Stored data
============

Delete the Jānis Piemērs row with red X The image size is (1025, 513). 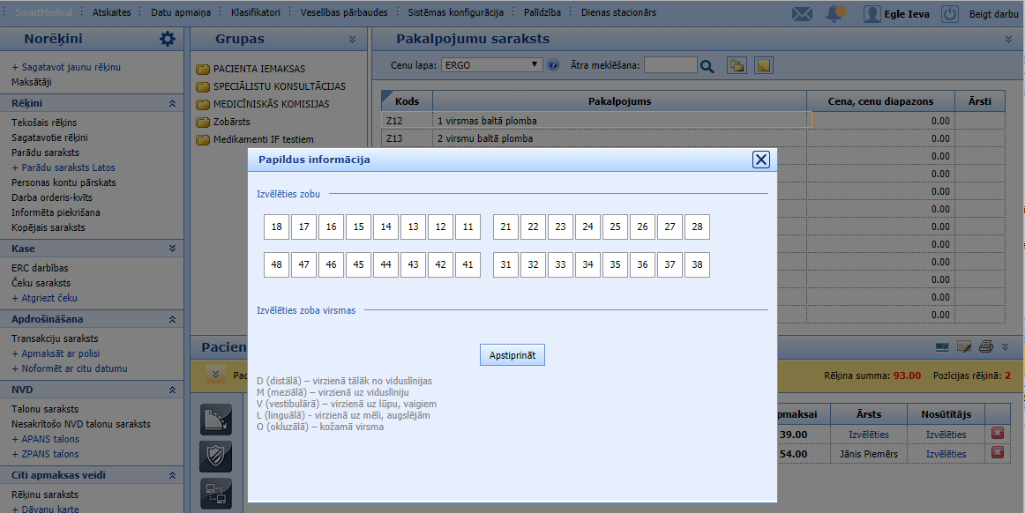click(x=998, y=453)
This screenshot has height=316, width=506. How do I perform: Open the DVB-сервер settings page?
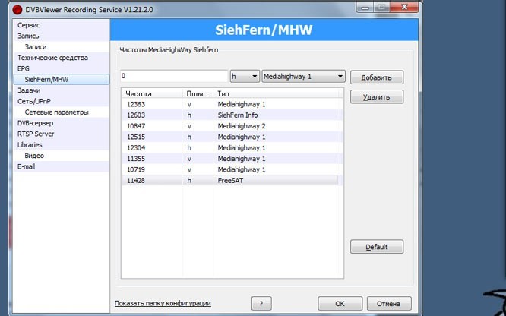36,123
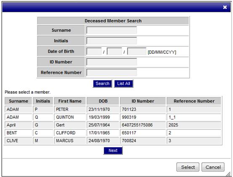Image resolution: width=233 pixels, height=177 pixels.
Task: Close the dialog with the X icon
Action: (225, 7)
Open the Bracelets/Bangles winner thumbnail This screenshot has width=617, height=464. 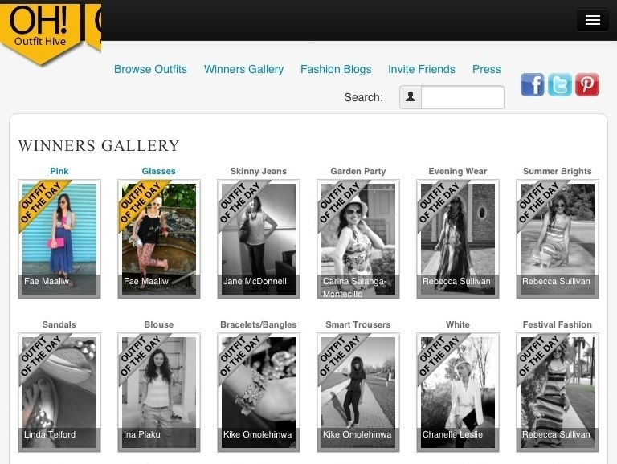(x=259, y=392)
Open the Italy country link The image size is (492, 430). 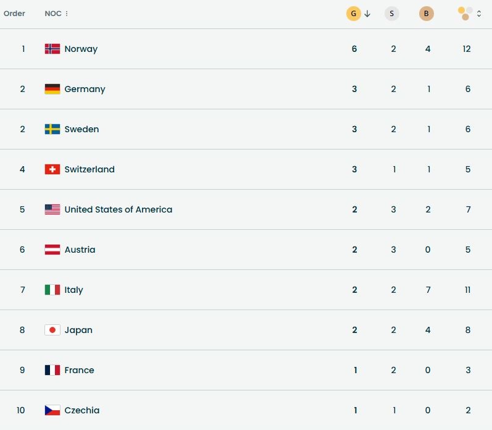tap(73, 290)
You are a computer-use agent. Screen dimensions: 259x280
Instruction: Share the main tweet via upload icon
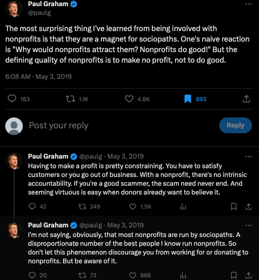[246, 99]
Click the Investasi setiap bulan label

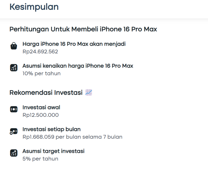tap(51, 129)
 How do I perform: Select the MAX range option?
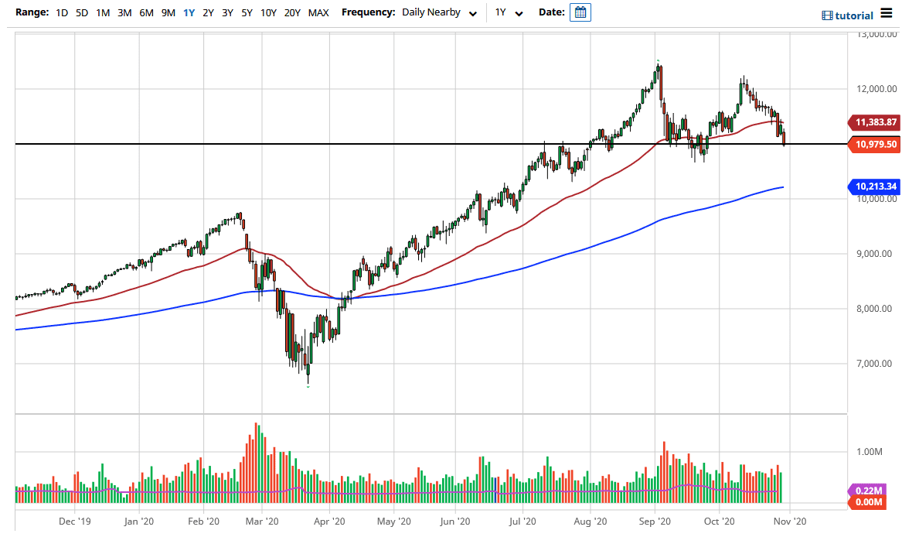(318, 12)
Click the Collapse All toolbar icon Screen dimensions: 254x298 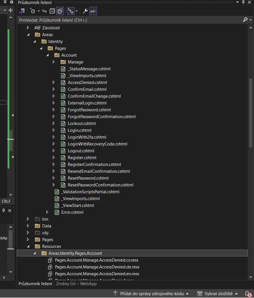(52, 11)
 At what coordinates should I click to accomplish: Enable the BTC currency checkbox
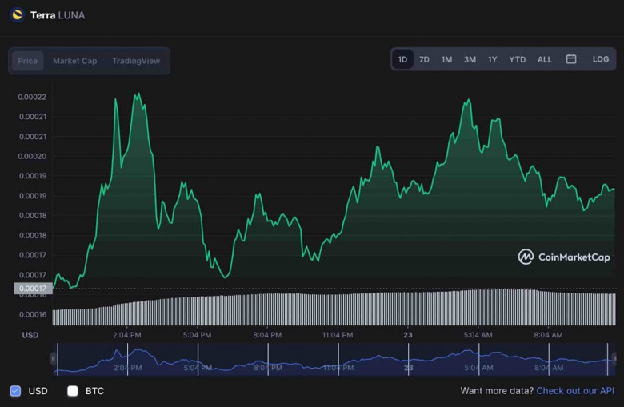tap(73, 391)
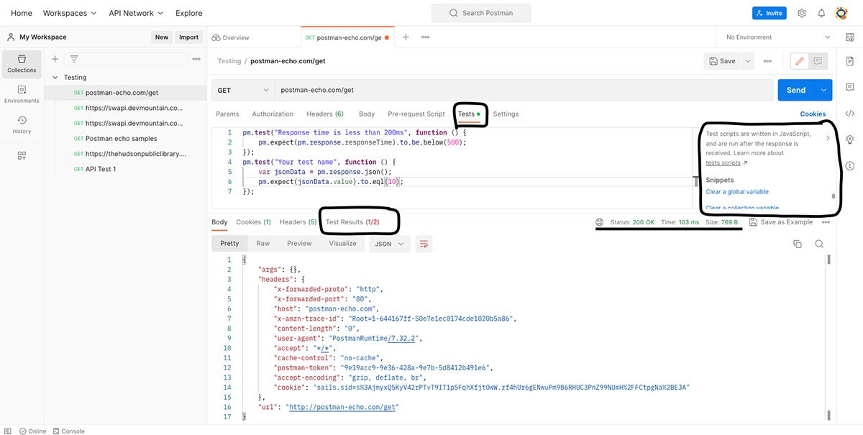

============

Problem to solve:
With pictures left out, repeat exactly the lines from the line bearing "At what coordinates" through the final line of the records above.

Written response:
 At what coordinates should I click to accomplish: Enable the BTC currency checkbox
tap(73, 391)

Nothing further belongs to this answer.